» WHAT TO PRODUCE
The result should be an exact copy of the lines from the one with "Toggle the 服务条款 row checkbox" through the last line of the data below, both included.

» SUPPLIED DATA

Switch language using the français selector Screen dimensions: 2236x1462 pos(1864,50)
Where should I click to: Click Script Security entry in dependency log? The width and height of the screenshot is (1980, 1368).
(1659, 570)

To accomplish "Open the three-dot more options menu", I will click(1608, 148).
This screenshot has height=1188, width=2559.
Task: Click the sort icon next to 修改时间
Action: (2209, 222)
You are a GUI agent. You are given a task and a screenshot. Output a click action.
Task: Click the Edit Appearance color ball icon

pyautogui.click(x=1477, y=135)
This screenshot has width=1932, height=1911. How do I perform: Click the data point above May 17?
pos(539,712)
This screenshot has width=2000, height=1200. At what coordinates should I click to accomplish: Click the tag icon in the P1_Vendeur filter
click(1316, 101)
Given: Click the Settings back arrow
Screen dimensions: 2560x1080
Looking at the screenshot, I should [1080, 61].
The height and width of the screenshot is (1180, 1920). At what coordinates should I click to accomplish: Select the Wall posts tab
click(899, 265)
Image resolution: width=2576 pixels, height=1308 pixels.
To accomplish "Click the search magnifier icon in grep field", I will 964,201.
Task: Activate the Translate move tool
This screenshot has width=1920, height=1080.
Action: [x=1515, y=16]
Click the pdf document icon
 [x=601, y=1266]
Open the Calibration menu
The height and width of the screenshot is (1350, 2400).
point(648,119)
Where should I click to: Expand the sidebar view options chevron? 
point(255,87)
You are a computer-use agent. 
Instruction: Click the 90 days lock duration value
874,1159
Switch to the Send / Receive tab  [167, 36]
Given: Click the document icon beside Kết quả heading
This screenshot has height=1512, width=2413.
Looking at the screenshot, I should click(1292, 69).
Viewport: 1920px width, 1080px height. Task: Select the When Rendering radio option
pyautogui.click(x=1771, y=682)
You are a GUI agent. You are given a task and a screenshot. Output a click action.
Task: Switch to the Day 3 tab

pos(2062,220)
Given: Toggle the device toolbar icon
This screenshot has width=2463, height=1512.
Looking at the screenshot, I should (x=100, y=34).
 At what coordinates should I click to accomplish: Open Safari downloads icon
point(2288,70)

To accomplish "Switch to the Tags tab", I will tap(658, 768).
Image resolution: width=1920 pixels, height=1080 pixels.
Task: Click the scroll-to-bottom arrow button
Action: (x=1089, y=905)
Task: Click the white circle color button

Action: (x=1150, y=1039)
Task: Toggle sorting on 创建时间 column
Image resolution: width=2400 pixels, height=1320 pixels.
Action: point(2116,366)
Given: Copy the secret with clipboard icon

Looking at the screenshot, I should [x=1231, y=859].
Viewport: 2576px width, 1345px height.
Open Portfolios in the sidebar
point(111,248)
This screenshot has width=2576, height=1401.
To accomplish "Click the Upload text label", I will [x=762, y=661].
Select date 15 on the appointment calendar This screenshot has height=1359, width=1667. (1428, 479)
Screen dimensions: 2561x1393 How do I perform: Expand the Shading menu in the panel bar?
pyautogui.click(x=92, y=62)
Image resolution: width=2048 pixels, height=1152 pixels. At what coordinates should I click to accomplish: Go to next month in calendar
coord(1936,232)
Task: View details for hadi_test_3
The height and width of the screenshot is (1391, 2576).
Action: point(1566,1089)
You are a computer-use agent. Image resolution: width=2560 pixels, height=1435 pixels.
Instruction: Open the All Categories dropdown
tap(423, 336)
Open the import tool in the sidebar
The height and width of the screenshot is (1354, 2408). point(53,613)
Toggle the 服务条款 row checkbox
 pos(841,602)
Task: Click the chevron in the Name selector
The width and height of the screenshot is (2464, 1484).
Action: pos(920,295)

» ANSWER SPACE
Toggle the 服务条款 row checkbox
 pos(841,602)
Task: Click the chevron in the Name selector
The width and height of the screenshot is (2464, 1484).
Action: pos(920,295)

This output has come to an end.